● Collected data
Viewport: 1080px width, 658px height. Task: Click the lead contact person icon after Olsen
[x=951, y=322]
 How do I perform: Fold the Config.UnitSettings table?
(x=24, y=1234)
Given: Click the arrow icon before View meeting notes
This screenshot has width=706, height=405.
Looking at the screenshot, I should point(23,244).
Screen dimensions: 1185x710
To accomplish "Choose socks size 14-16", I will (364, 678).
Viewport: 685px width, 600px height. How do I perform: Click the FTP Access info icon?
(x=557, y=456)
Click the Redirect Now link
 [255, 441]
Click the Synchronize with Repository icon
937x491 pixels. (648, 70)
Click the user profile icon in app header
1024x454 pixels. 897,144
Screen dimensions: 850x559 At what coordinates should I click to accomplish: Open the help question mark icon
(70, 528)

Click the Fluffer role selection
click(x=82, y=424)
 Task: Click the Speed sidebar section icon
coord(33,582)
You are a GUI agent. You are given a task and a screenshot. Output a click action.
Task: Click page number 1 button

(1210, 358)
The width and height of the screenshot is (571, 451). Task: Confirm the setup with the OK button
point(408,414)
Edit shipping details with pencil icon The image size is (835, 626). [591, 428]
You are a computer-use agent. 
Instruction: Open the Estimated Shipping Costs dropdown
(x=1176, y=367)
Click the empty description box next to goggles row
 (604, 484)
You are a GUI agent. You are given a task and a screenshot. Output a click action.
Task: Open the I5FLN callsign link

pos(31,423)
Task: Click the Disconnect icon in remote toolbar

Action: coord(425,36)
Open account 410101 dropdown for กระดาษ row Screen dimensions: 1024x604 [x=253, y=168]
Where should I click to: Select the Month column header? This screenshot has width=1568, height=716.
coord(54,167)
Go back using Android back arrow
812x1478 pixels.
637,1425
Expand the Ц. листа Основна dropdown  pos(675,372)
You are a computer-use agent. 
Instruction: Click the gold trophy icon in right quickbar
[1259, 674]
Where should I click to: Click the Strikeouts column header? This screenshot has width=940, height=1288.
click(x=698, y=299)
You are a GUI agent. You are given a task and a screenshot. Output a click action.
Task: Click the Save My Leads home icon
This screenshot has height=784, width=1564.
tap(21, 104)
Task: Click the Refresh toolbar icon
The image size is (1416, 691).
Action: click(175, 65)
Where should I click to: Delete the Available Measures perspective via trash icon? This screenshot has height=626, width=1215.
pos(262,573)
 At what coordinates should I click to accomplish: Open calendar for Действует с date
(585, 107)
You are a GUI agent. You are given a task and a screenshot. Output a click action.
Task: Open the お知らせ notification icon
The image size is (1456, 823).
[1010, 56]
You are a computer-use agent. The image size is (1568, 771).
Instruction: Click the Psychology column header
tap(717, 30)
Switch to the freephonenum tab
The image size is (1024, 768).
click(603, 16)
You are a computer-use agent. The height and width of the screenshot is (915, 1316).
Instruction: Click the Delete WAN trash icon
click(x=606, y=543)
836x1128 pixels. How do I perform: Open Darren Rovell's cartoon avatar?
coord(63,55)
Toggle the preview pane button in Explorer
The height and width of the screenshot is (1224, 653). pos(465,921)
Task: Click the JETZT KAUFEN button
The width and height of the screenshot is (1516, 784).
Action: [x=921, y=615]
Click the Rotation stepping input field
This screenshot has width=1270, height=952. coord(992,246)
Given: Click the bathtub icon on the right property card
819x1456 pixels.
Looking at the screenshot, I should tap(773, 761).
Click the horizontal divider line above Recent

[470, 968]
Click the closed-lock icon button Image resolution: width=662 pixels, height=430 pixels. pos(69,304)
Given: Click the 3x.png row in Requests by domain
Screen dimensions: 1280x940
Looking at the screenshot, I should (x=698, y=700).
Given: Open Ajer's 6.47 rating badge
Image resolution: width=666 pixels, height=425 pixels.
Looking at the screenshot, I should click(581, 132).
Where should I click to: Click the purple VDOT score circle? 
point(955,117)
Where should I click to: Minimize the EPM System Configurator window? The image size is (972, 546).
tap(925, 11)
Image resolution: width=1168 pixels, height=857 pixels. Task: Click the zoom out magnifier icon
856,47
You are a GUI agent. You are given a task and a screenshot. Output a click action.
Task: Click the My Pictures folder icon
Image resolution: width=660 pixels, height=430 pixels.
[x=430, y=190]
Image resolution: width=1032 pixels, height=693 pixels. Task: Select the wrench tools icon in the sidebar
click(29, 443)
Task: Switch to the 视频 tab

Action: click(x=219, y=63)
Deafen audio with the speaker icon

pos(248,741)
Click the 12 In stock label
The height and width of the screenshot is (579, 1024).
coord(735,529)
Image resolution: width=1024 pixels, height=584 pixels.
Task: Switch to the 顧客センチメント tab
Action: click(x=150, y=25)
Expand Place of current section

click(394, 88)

● Assignment
Beginning at the top of the records above, transcribe each line exactly up to and including the line that holds "Given: Click the arrow".

● Exercise answer
Viewport: 1080px width, 658px height. Task: Click the lead contact person icon after Olsen
[x=951, y=322]
 How do I perform: Fold the Config.UnitSettings table?
(x=24, y=1234)
Given: Click the arrow icon before View meeting notes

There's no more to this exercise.